Onapar hisse son capital à  1.3 milliard de DH

La maison mère SNI a effectué un apport de 500 MDH par compensation de créances. Parallèlement, le capital d’Orientis Invest, joint-venture créée avec Emmar, est porté de 340 à  700 MDH.

Onapar, filiale de la SNI dans les métiers de l’immobilier, vient d’entrer au club très restreint des entreprises marocaines dont le capital social dépasse 1 milliard de DH. En effet, la maison mère a procédé à une recapitalisation en hissant son capital de 852,2 MDH à 1,35 milliard de DH. L’apport de 500 MDH par compensation de créances est destiné à renforcer les fonds propres du promoteur immobilier qui a considérablement étoffé son portefeuille de projets au cours des dernières années aussi bien ceux promus directement que d’autres à travers des «filiales projets».

D’ailleurs, une bonne partie de la nouvelle manne a été immédiatement allouée à recapitaliser, par ricochet, la joint-venture créée en 2005 à 50/50 avec l’émirati Emaar Properties, à savoir Orientis Invest. Cette structure a vu son capital porté de 340,3 MDH à 700,3 MDH alors qu’elle parachève son projet haut de gamme de Bahia Beach Bouznika étalé sur plus de 500 hectares en front de mer et dont les premières livraisons ont démarré en 2010. Un programme qui a nécessité un investissement de près de 7 milliards de DH. 
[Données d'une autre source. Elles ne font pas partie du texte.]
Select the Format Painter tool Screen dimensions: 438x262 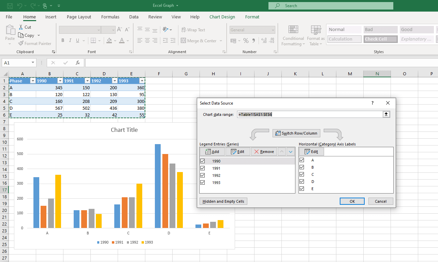[35, 43]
La société est engagée sur plusieurs gros projets

Outre le balnéaire et touristique où elle intervient notamment à travers Orientis Invest, Onapar est engagé sur plusieurs autres segments à savoir le résidentiel (Résidences Masurel, Cités des arts, Résidence Al Majd et Mayssane, lesquels sont tous situés à Casablanca), l’immobilier d’entreprise (Tours Masurel et Sapino) et le Lotissement (Estrilla à Oued Cherrat, Mehdia City à Kenitra, Iganis à Marrakech, Les Jardins de Béni Mellal…).
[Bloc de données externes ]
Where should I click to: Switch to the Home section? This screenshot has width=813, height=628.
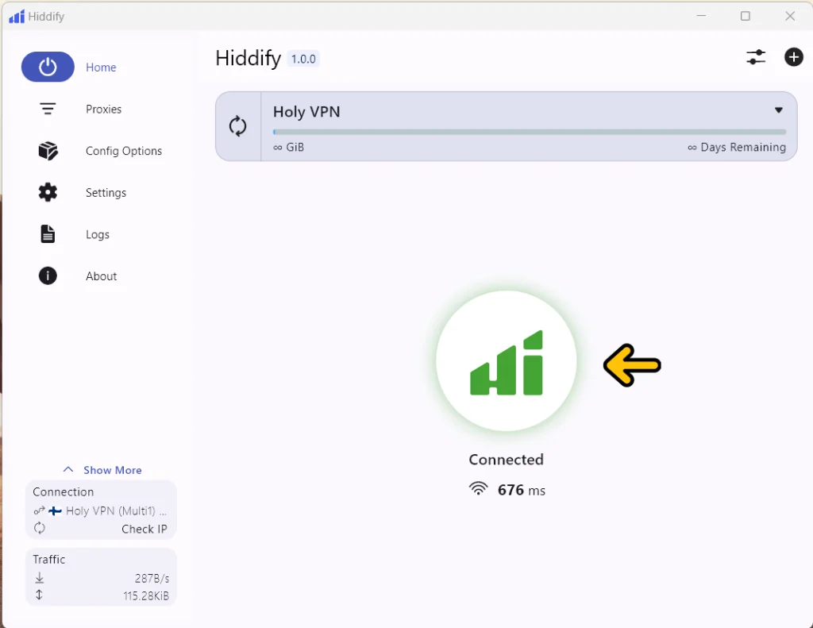pos(101,67)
En attendant la communication sur ses performances financières, l’on présume que le chiffres d’affaires de l’année 2012 sera  très important grâce à la livraison de milliers d’unités immobilières, alors qu’au cours de l’exercice 2011 les ventes effectives directes (en dehors des filiales) n’avaient guère dépassé les 134 MDH vu que la quasi-totalité des projets étaient encore au stade de pré-commercialisation ou commercialisation en cours.